# What this task involves:
Write out every line of the material exactly as it appears.

# Information supplied:
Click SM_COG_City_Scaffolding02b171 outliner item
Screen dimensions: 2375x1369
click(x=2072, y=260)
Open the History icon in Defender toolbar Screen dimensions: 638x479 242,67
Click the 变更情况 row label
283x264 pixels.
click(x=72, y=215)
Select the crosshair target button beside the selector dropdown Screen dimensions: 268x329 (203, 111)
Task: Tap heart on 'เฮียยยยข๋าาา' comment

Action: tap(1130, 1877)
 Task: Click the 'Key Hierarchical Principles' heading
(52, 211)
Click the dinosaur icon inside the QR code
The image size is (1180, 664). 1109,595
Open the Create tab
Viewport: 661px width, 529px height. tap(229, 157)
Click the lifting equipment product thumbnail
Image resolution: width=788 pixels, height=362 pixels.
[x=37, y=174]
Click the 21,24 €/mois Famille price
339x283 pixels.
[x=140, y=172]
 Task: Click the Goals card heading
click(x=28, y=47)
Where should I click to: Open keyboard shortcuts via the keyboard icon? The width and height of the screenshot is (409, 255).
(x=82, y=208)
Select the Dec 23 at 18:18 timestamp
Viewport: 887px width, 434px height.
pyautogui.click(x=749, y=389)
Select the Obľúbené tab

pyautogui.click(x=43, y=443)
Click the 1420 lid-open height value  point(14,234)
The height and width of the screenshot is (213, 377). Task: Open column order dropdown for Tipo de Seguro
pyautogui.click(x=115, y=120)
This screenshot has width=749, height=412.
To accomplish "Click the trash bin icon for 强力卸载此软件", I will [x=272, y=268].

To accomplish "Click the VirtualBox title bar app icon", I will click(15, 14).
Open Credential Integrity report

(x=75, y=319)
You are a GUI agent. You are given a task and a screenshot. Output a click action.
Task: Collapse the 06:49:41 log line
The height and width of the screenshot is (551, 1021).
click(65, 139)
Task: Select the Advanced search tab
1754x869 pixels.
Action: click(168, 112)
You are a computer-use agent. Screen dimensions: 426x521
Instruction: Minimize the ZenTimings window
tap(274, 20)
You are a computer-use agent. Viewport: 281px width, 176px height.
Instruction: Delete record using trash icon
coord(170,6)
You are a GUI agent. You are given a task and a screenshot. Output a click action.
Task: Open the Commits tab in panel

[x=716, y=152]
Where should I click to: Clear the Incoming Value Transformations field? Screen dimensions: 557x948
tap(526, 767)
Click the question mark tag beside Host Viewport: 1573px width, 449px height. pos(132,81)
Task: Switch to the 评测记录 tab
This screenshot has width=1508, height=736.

# Answer box:
Click SM_COG_City_Scaffolding02b171 outliner item
Screen dimensions: 2375x1369
click(x=2072, y=260)
Open the History icon in Defender toolbar Screen dimensions: 638x479 242,67
Click the 变更情况 row label
283x264 pixels.
click(x=72, y=215)
Select the crosshair target button beside the selector dropdown Screen dimensions: 268x329 (203, 111)
Task: Tap heart on 'เฮียยยยข๋าาา' comment

Action: tap(1130, 1877)
 Task: Click the 'Key Hierarchical Principles' heading
(52, 211)
Click the dinosaur icon inside the QR code
The image size is (1180, 664). 1109,595
Open the Create tab
Viewport: 661px width, 529px height. tap(229, 157)
Click the lifting equipment product thumbnail
Image resolution: width=788 pixels, height=362 pixels.
[x=37, y=174]
Click the 21,24 €/mois Famille price
339x283 pixels.
[x=140, y=172]
 Task: Click the Goals card heading
click(x=28, y=47)
Where should I click to: Open keyboard shortcuts via the keyboard icon? The width and height of the screenshot is (409, 255).
(x=82, y=208)
Select the Dec 23 at 18:18 timestamp
Viewport: 887px width, 434px height.
pyautogui.click(x=749, y=389)
Select the Obľúbené tab

pyautogui.click(x=43, y=443)
Click the 1420 lid-open height value  point(14,234)
The height and width of the screenshot is (213, 377). Task: Open column order dropdown for Tipo de Seguro
pyautogui.click(x=115, y=120)
This screenshot has width=749, height=412.
To accomplish "Click the trash bin icon for 强力卸载此软件", I will [x=272, y=268].

To accomplish "Click the VirtualBox title bar app icon", I will click(15, 14).
Open Credential Integrity report

(x=75, y=319)
You are a GUI agent. You are given a task and a screenshot. Output a click action.
Task: Collapse the 06:49:41 log line
The height and width of the screenshot is (551, 1021).
click(65, 139)
Task: Select the Advanced search tab
1754x869 pixels.
Action: click(168, 112)
You are a computer-use agent. Screen dimensions: 426x521
Instruction: Minimize the ZenTimings window
tap(274, 20)
You are a computer-use agent. Viewport: 281px width, 176px height.
Instruction: Delete record using trash icon
coord(170,6)
You are a GUI agent. You are given a task and a screenshot. Output a click action.
Task: Open the Commits tab in panel

[x=716, y=152]
Where should I click to: Clear the Incoming Value Transformations field? Screen dimensions: 557x948
tap(526, 767)
Click the question mark tag beside Host Viewport: 1573px width, 449px height. pos(132,81)
Task: Switch to the 评测记录 tab
This screenshot has width=1508, height=736.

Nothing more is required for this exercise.